■ What you have to do
Look through the listing below, and wherever a line has the string "Given", pull it out.

■ The data
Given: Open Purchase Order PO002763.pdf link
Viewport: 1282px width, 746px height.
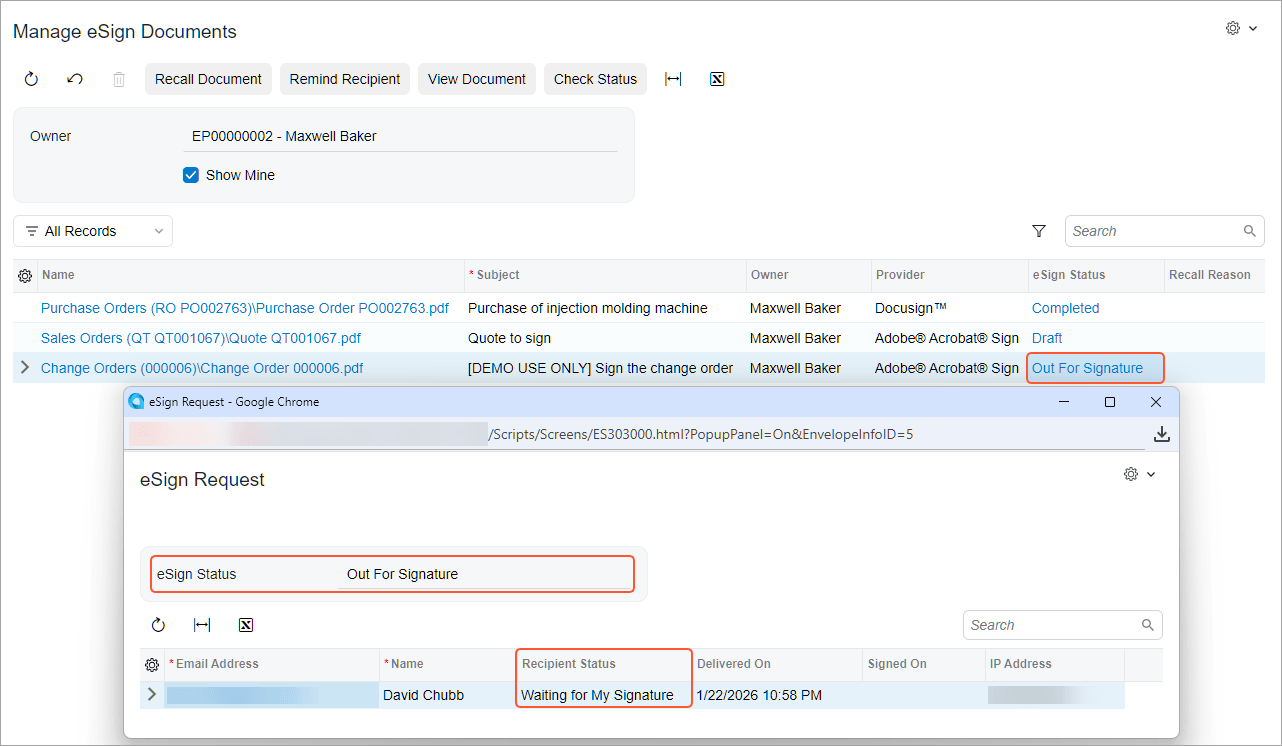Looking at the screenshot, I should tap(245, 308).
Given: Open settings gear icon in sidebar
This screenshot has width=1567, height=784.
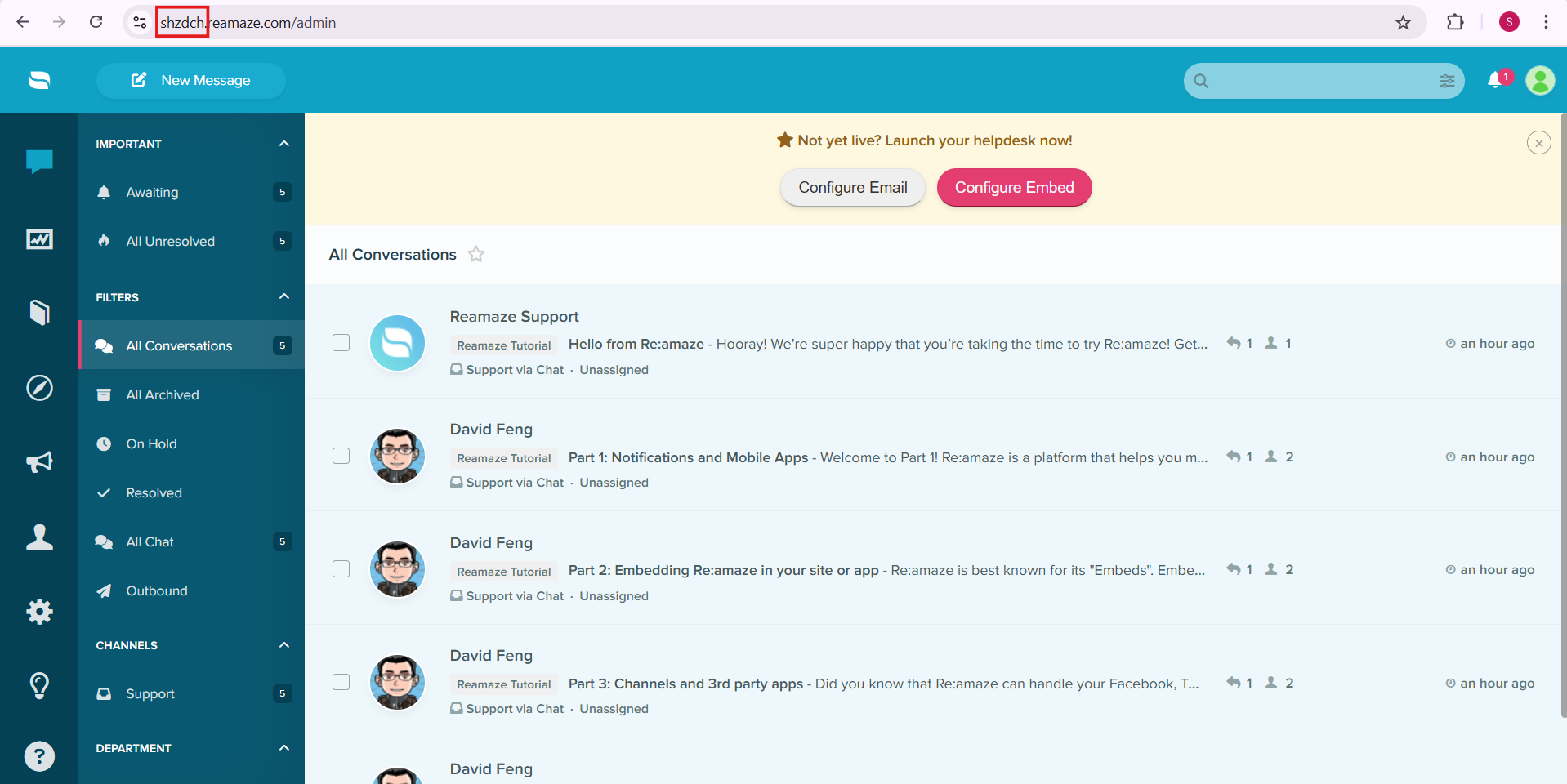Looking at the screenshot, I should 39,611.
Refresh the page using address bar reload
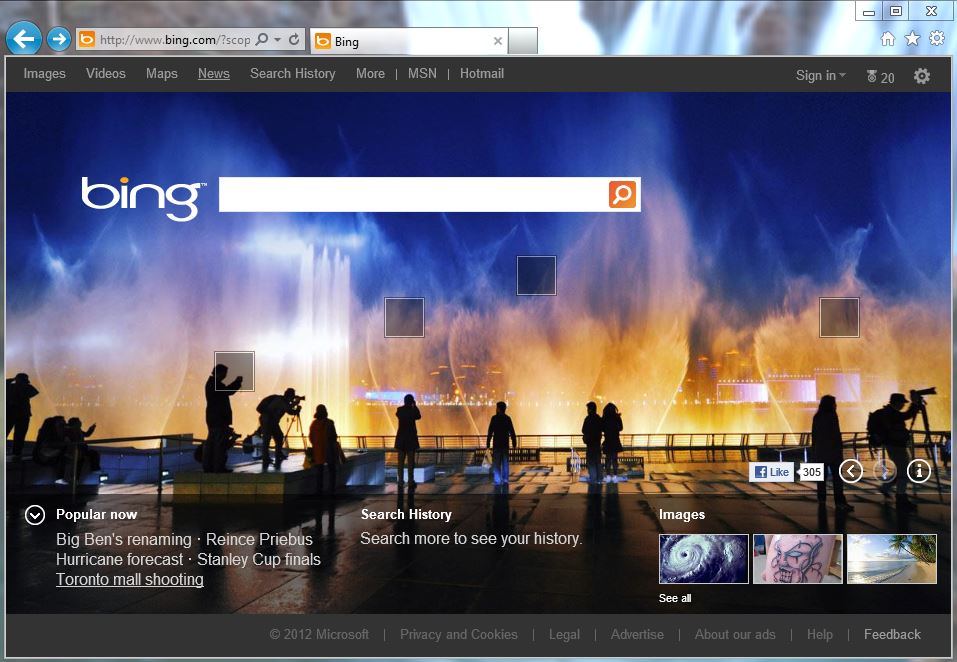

■ Reply
Given: Open Purchase Order PO002763.pdf link
Given: Open settings gear icon in sidebar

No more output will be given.